Aside from the practical application of evaluating the likelihood of SoP consistent environments, there are the real-world legal considerations. The professional case manager is expected to adhere to all applicable federal, state and local laws and regulations. If anything in their practice setting conflicts with applicable legal requirements, the law prevails. The case manager should seek whatever appropriate and reliable source available to resolve the conflict. The existence of SOPs also creates a standard that may well be applied to case managers should their practice become a focus of litigation.
Attorneys are aware of the existence of the SOPs and may use them to compare the practice of a case manager to the written standards. In one situation, a case manager was unable to establish a rapport with the client and their family. The case management organization refused to grant the client’s request for a new case manager. The client, with a life-altering injury requiring complex care and treatment, pursued litigation to force the change. The SOPs were used to support the client’s request. The SOPs repeatedly called for partnership, collaboration and client self-determination. It was argued that without a workable rapport, the case manager could not fulfil their role within the SOPs.
The newly revised Standards of Practice for Case Management represent the effort of dedicated case management professionals to provide a statement of beliefs and values in step with the current environment. It is hoped that the SOPs set forth principles that will guide programs, their meanings and the roles of the individual case manager. This article provides a small sample of ways the SOPs can be used to fulfil that mission.
- Best Practices in Coordinated Care; Arnold Y Chen, Randall S Brown, N. Archibald, S. Aliotta, P. Fox less. Published 22 March 2000-Medicine-Mathematica Policy Research Reports.
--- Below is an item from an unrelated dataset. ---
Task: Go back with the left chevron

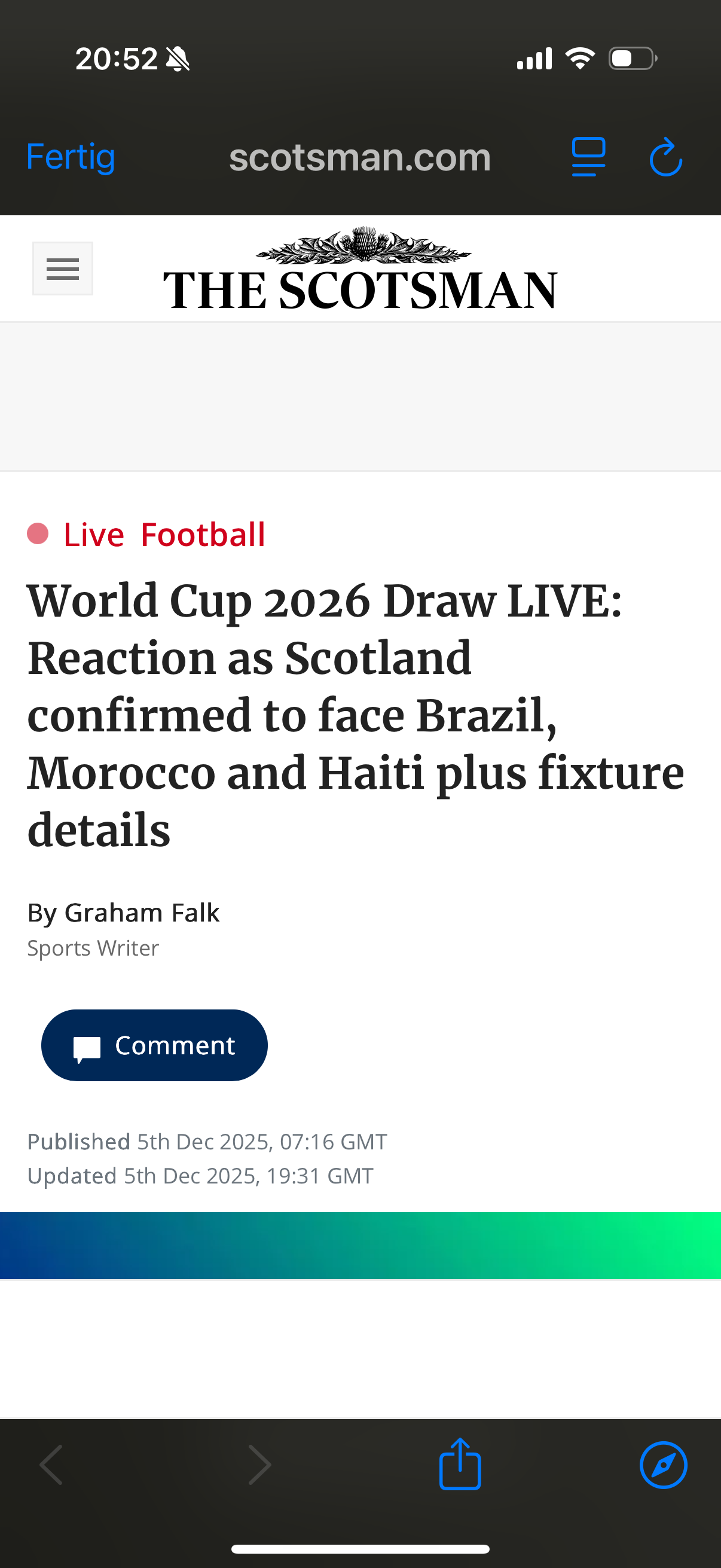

Sherry Aliotta, BSN, RN-BC, CCM, has over 35 years of case management experience. She is an international speaker, consultant, researcher and author. Her experience includes senior leadership positions in acute care and managed care. She was a CMSA board member at the local and national level. She served as National CMSA President. She was named Case Manager of the Year in 1996. She spearheaded the development and dissemination of the Case Management Adherence Guidelines.